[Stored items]

******

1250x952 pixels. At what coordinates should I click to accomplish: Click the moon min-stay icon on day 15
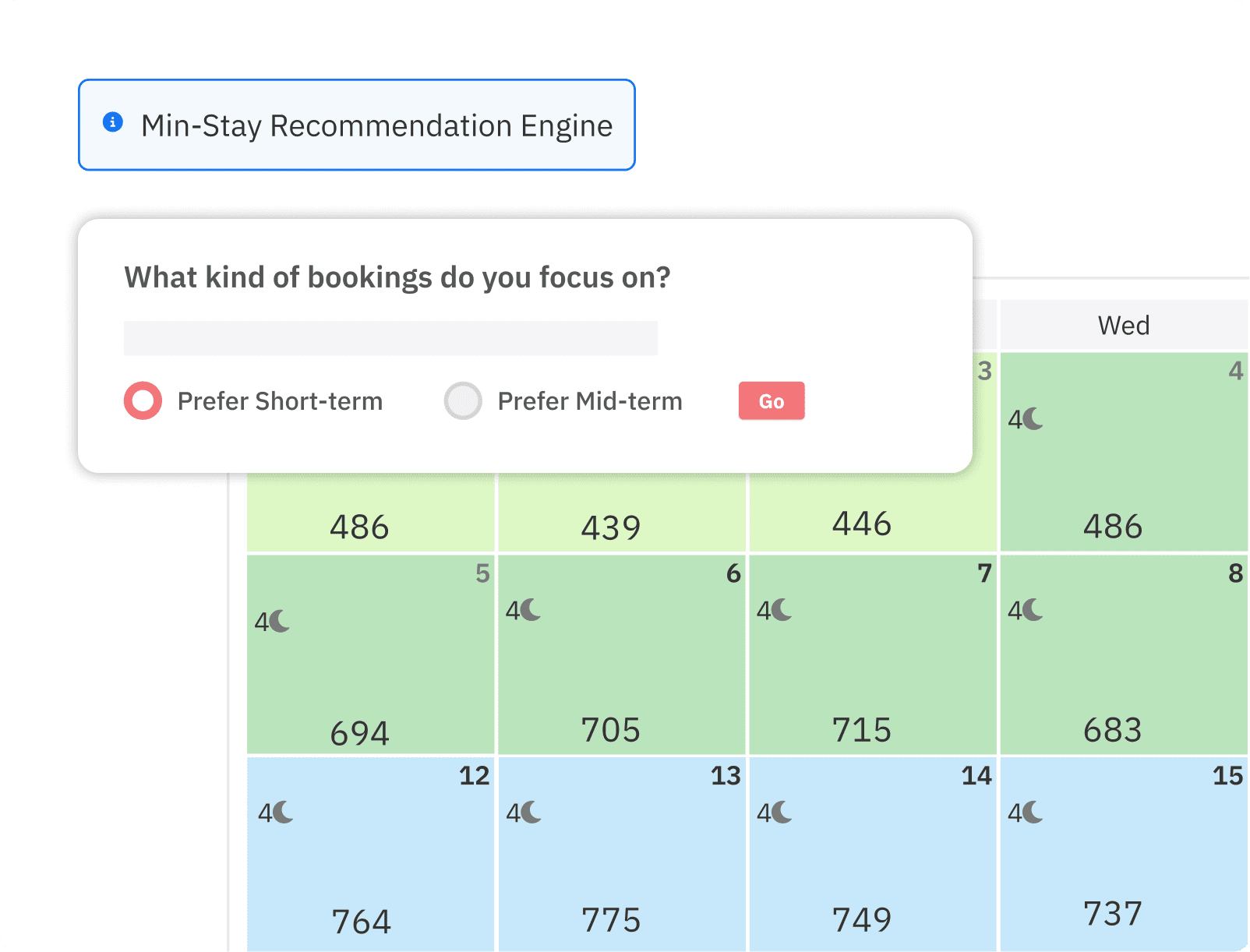point(1033,813)
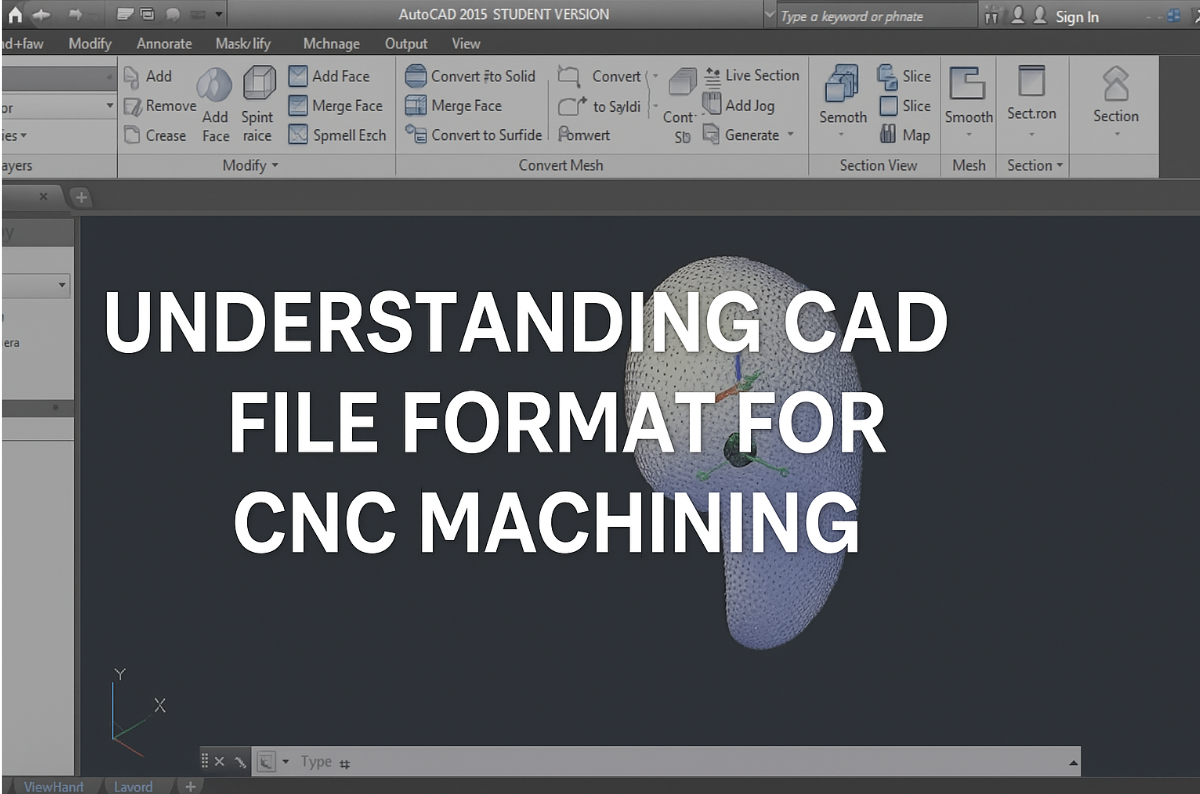Switch to the Layout1 tab
The image size is (1200, 794).
(133, 787)
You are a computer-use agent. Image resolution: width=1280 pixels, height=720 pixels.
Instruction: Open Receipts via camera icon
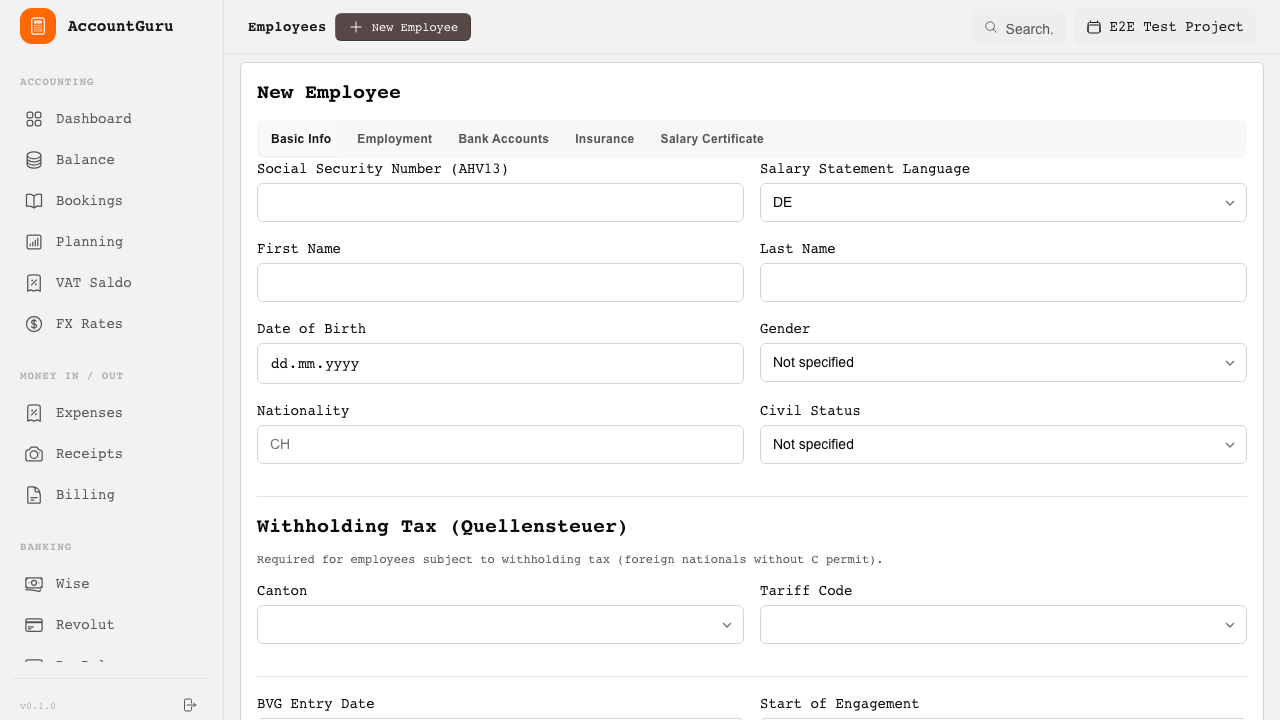click(x=34, y=454)
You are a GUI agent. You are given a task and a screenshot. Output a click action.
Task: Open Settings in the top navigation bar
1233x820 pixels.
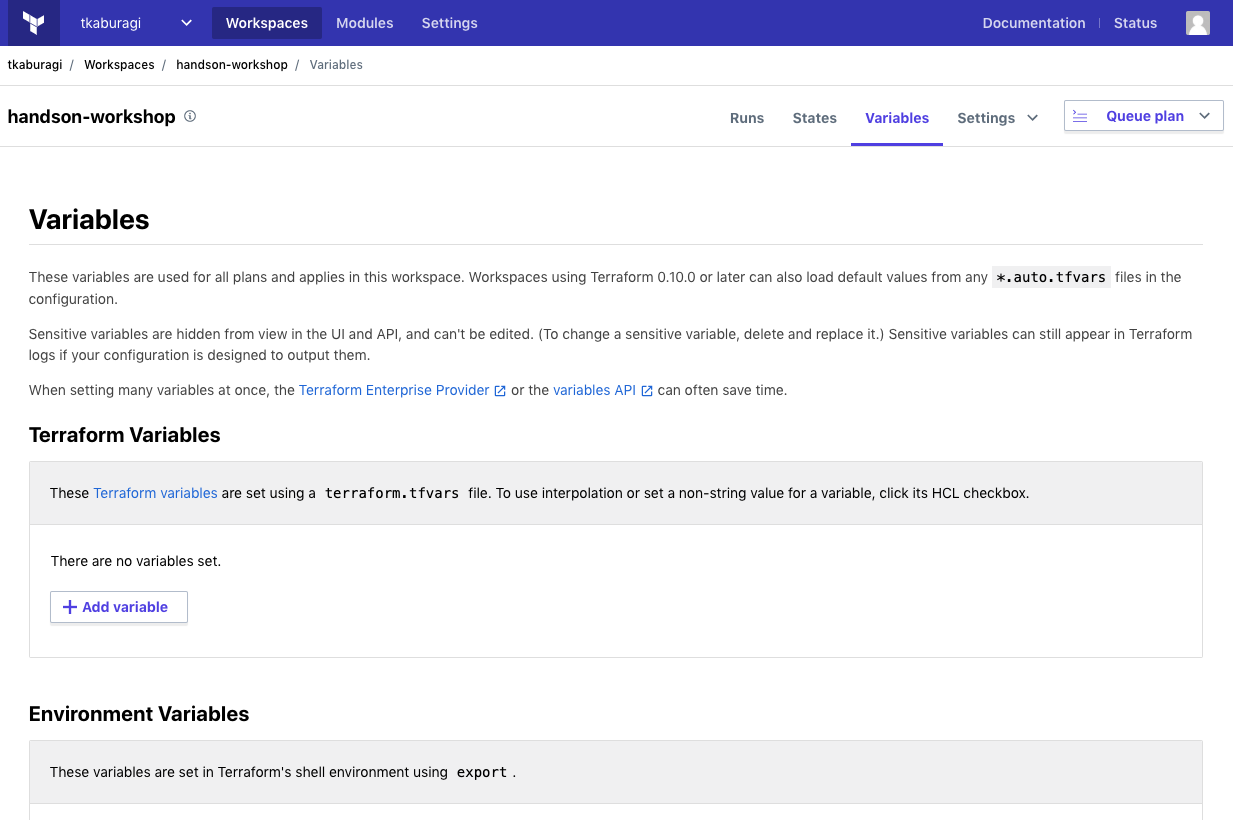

******

Prompt: Go through the data above and copy each line in which "agent" appears.

Task answer:
You are a computer-use agent. Image resolution: width=1280 pixels, height=720 pixels.
You are a GUI agent. You are given a task and a screenshot. Output a click action.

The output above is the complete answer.